Dados do Ministério da Educação mostram que, em 2016, o equivalente a 51% das mais de 243 mil vagas ofertadas pelas universidades e institutos de educação federais foram destinadas a alunos cotistas vindos de escolas públicas, com base em critérios que em parte incluem ainda a renda familiar, além da participação de negros, pardos e indígenas na população de cada estado. Pelo perfil, a maioria dos cotistas necessita de diferentes modalidades de assistência, como moradia, alimentação e mesmo apoio pedagógico.
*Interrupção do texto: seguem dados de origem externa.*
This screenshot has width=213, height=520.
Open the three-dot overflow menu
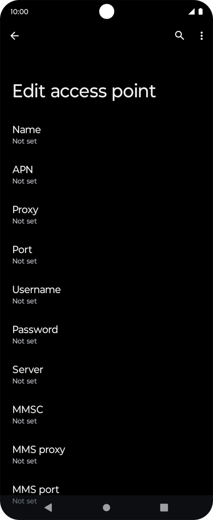(201, 36)
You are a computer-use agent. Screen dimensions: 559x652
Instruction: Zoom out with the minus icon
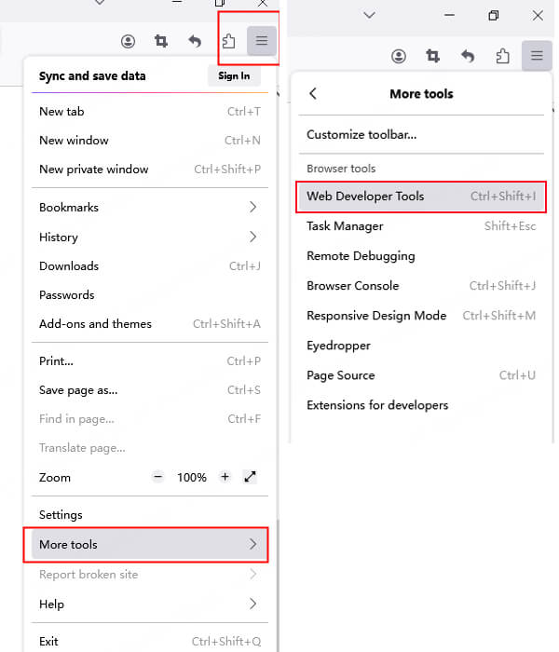[x=157, y=477]
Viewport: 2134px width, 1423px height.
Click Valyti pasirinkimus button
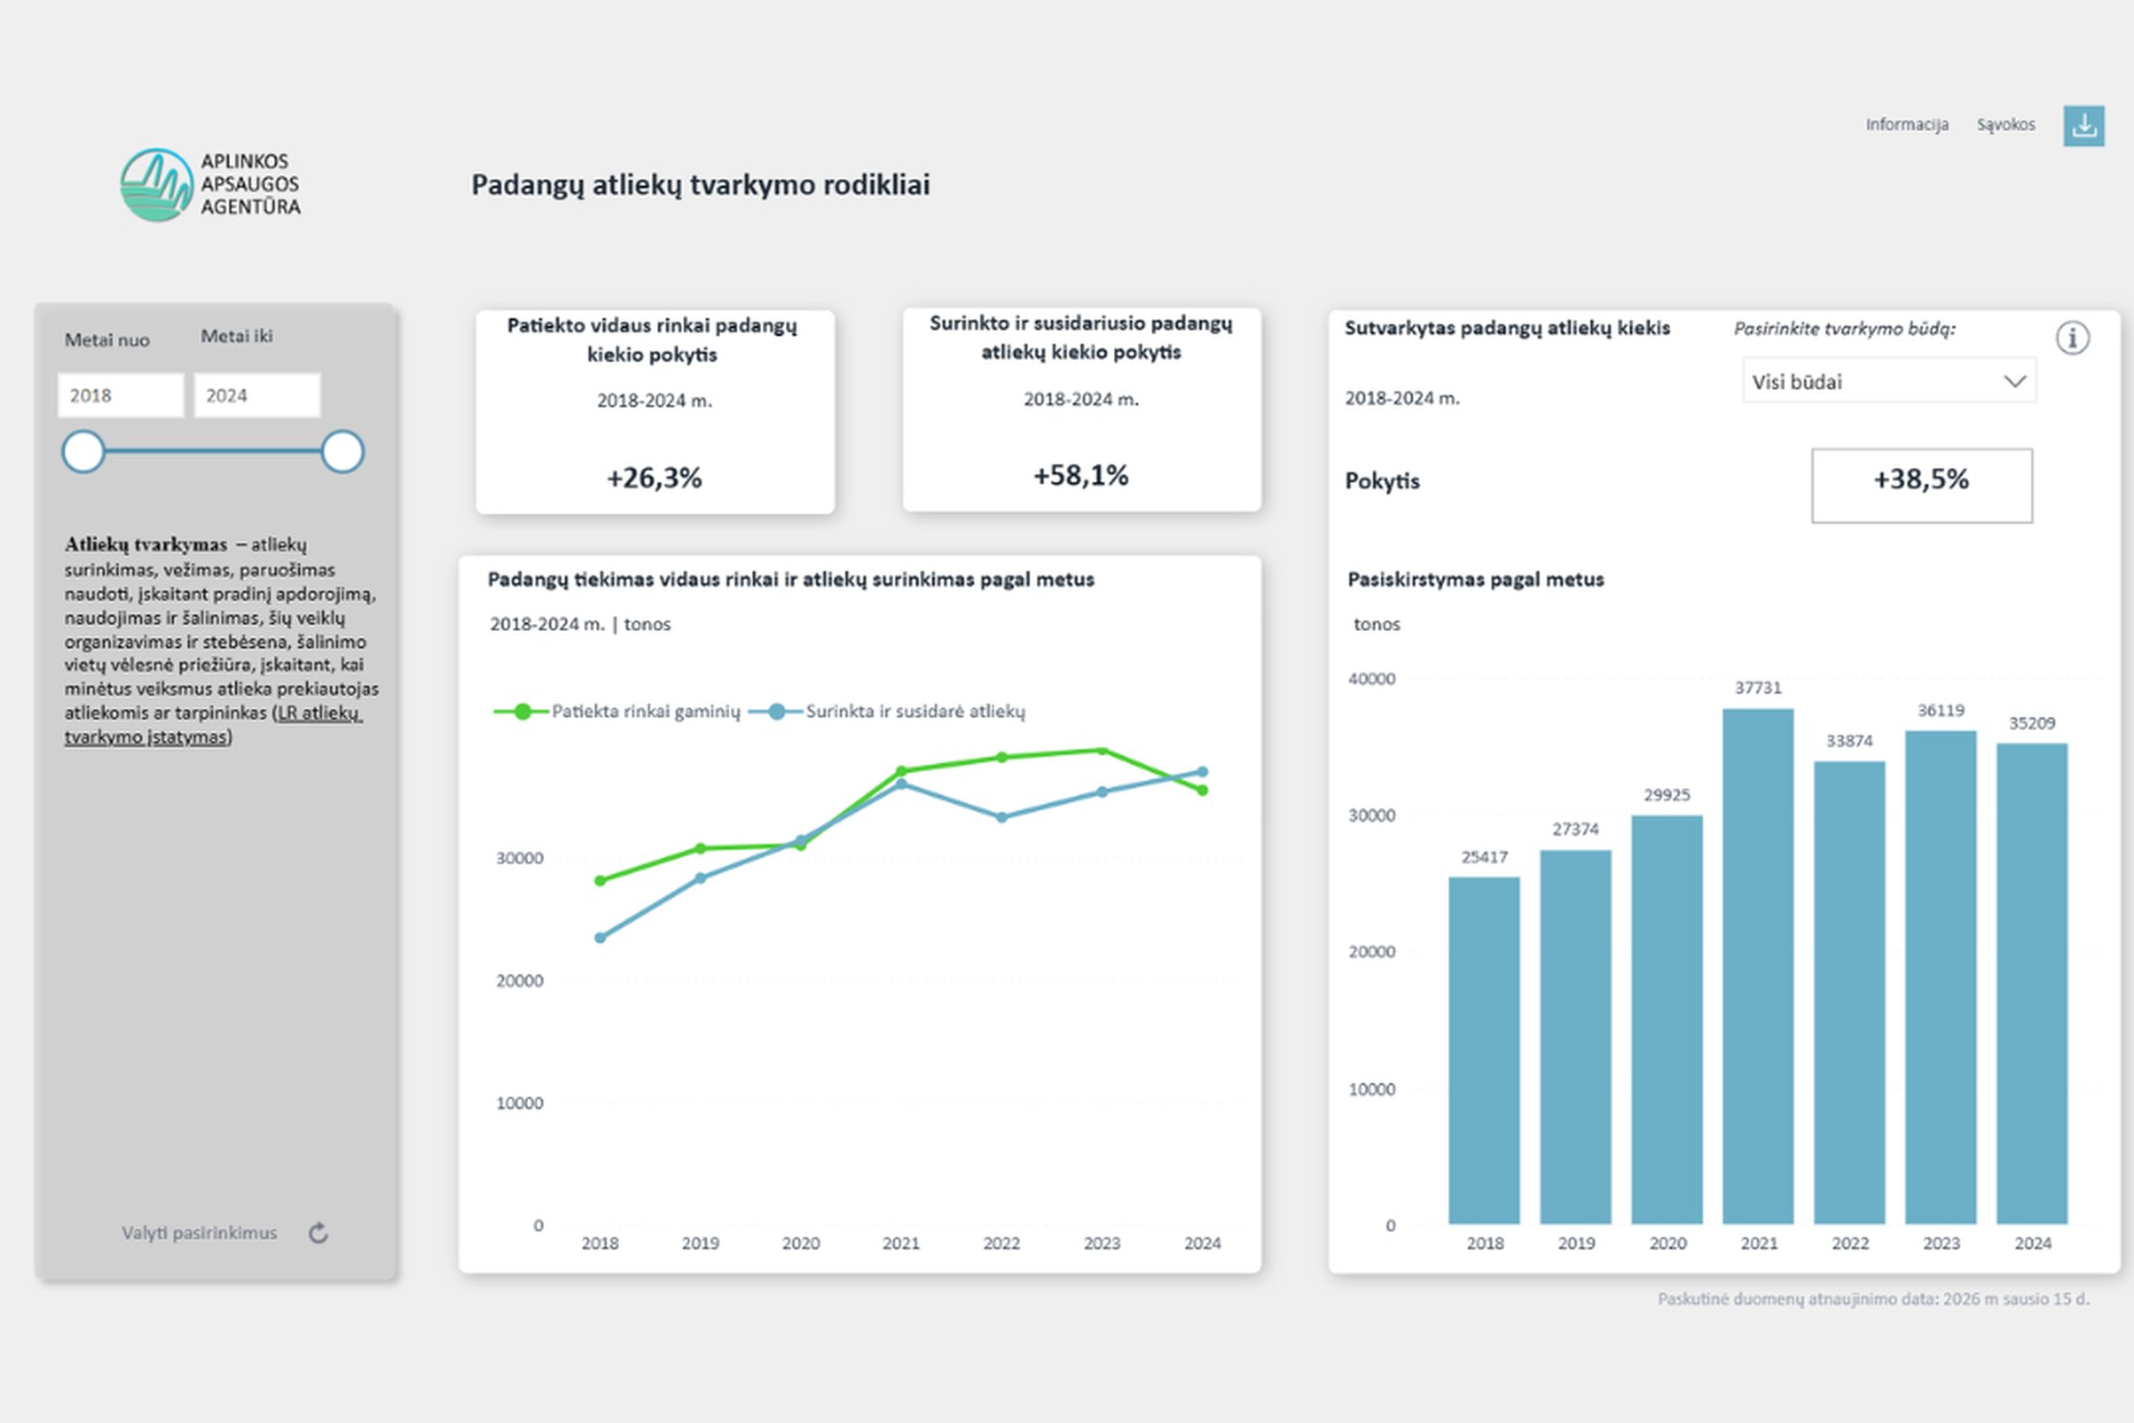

No entanto, por falta de recursos, as universidades restringem o acesso aos programas.

Dinheiro na conta

Frei Davi Santos, diretor-executivo da instituição Educafro, apelou ao Ministério da Educação para a concessão automática da oferta de “bolsas permanência” a todos os alunos que ingressem nas instituições federais de ensino pelas cotas. Também cobrou que as bolsas sejam pagas diretamente na conta bancária do aluno, sem passar pelo orçamento das universidades, como já acontece com cotistas indígenas e quilombolas. Por terem outras urgências, afirmou, as instituições acabam desviando os recursos para outras áreas. Segundo ele, os alunos em situação mais difícil são os cotistas oriundos de famílias com renda per capita inferior a um salário mínimo e meio.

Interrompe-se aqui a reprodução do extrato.